Activity
Exact copy, pictures excluded: the lines from the one containing "Choose Date & Time condition option" to the end of the listing.

Material shown

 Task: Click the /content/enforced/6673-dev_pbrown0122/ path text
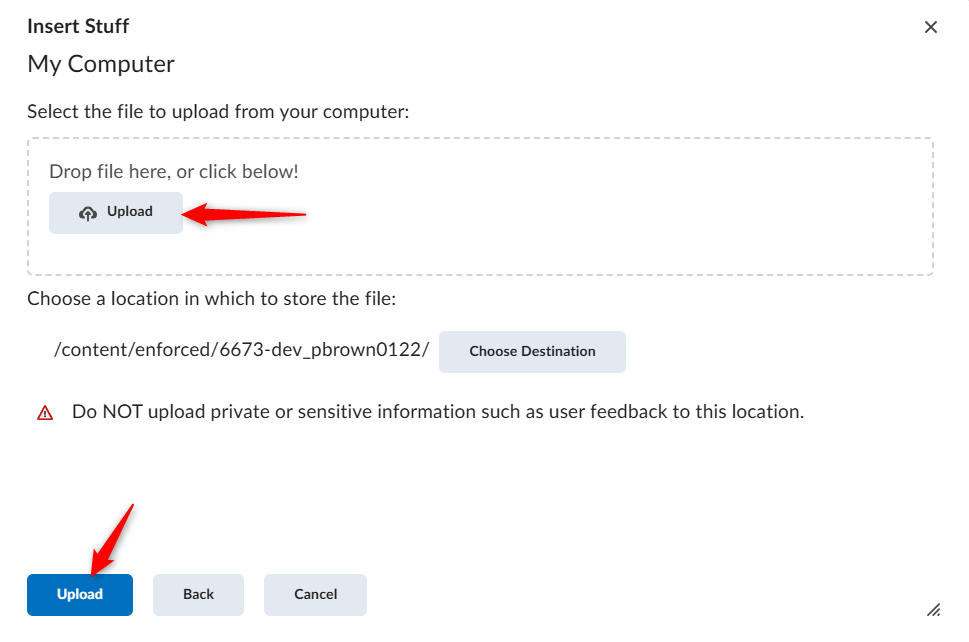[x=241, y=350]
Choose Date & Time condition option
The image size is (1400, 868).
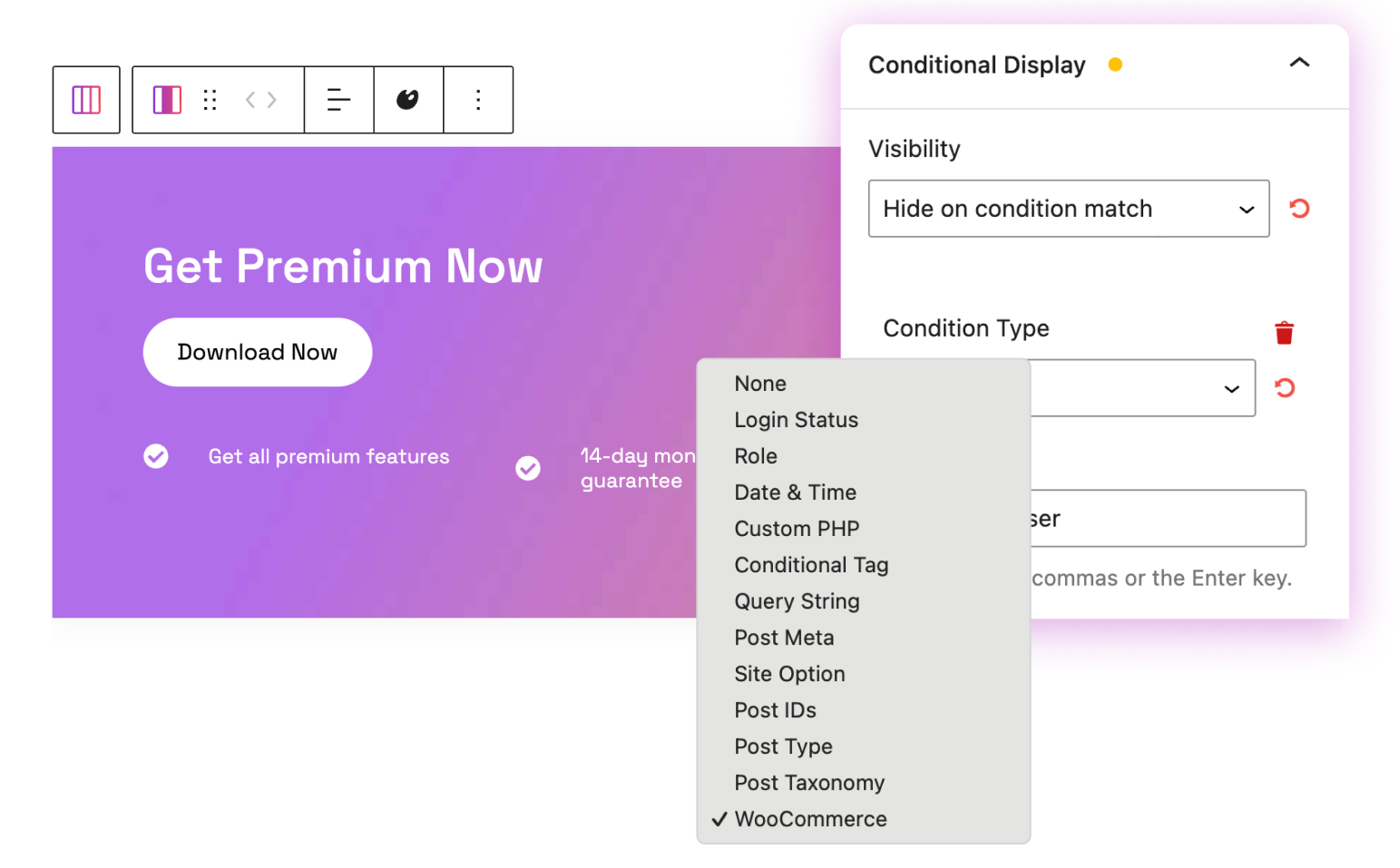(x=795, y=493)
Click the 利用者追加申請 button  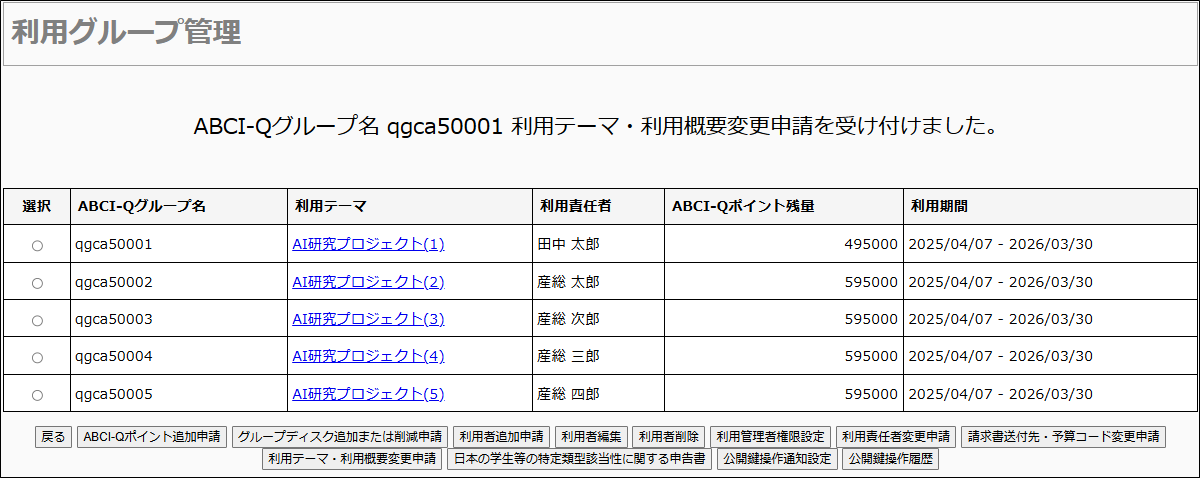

Answer area
Choose Date & Time condition option
The image size is (1400, 868).
(x=795, y=493)
Click the 利用者追加申請 button  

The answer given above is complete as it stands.